Biology of Woody Plants
Leaf Design and Placement of Stomata
Lab exercise written by Lindsey Colby and Judy Stone
Introduction
Living plants require a constant supply of available water for a variety of essential activities:
water is a raw material in photosynthesis, it is the main component, by weight, of the plant body,
and it acts as a solvent in which minerals and organic substances move within the plant and in
which complex chemical reactions take place. Yet only a small fraction of the water absorbed by
the plant is retained and metabolized. Most is lost from the leaves by a process called transpiration.

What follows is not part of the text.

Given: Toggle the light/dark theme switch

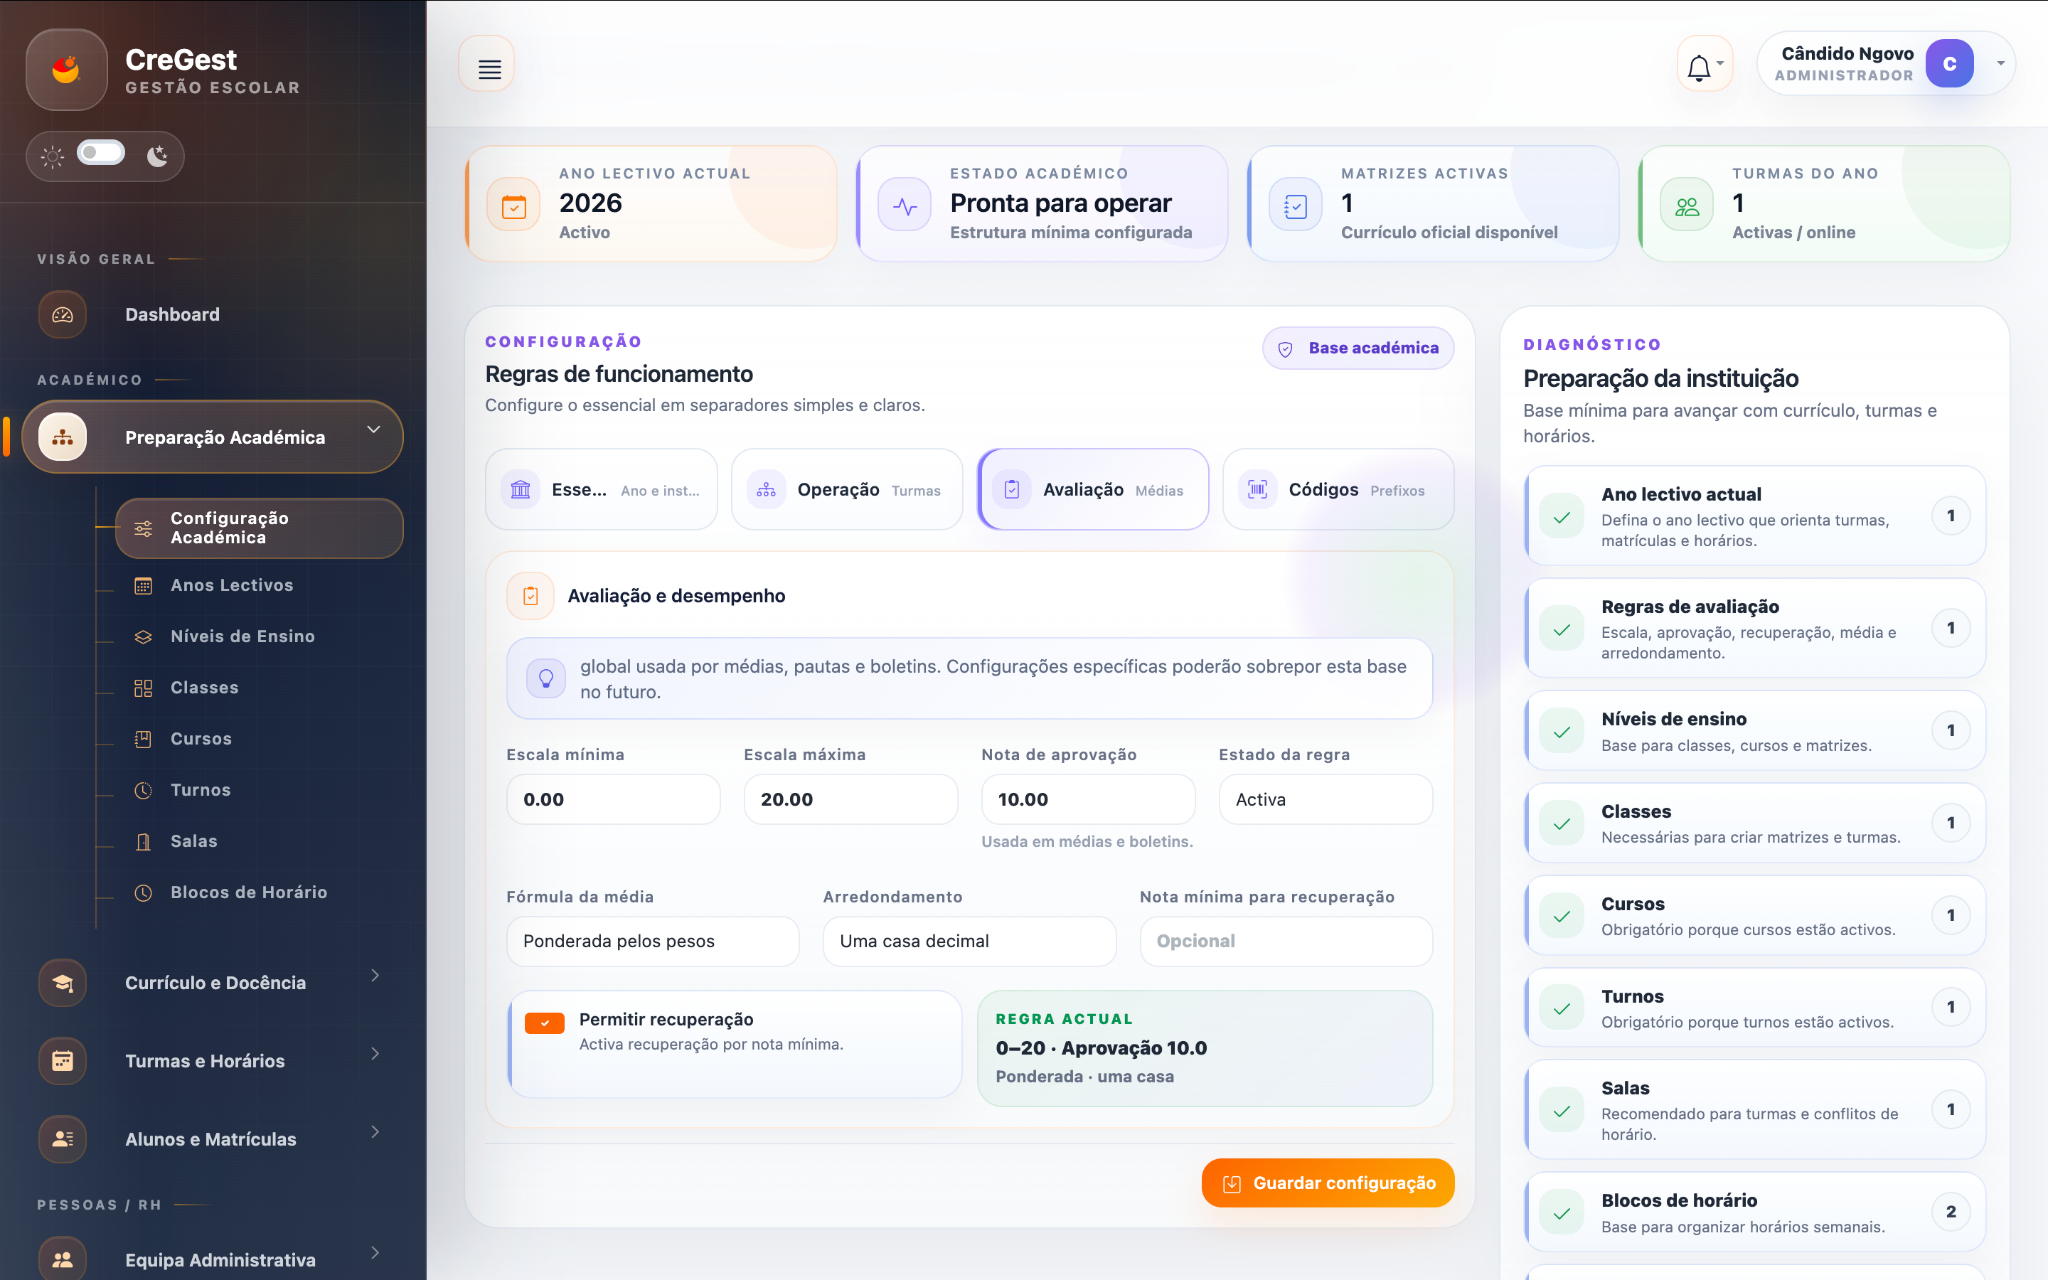Looking at the screenshot, I should pyautogui.click(x=101, y=153).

The major function that most leaves perform is photosynthesis, which requires CO2 and water as
well as light. Unfortunately for the plant, whenever stomata are open to admit CO2, water vapor
is inevitably lost. Today in lab, we will focus on the placement and density of stomata in relation
to the demands of leaves for carbon dioxide.
Description of leaf veins
Cells of the palisade and spongy layers must
be close to their air supply for gas exchange
and they must also be close to a leaf vein,
with its xylem to supply water and minerals
and phloem to remove synthesized food
The photo shows the network of leaf veins
in a maple leaf. Probably no cell in the
spongy layer is more than two cells away
from a vein. The xylem and phloem of
veins is often surrounded by layers of sclerenchyma cells. These impart strength to the
vein providing a stiff framework to support
the soft tissues of the leaf blade.
Fig 1. Surface of maple leaf showing veins.
Description of Leaf Cross Section
Mount a prepared slide of the cross section of a leaf from Syringa (Lilac). Find the following 4
distinct tissue layers:
1) Upper epidermis. This is a single layer of cells containing few or no chloroplasts. The cells
are quite transparent and permit most of the light that strikes them to pass through to the underlying cells. The upper surface is covered with a waxy, waterproof cuticle, which serves to reduce
water loss from the leaf.
2) Palisade layer. This consists of one or more layers of cylindrical cells oriented with their
long axis perpendicular to the plane of the leaf. The cells are filled with chloroplasts (usually several dozen of them) and carry on most of the photosynthesis in the leaf.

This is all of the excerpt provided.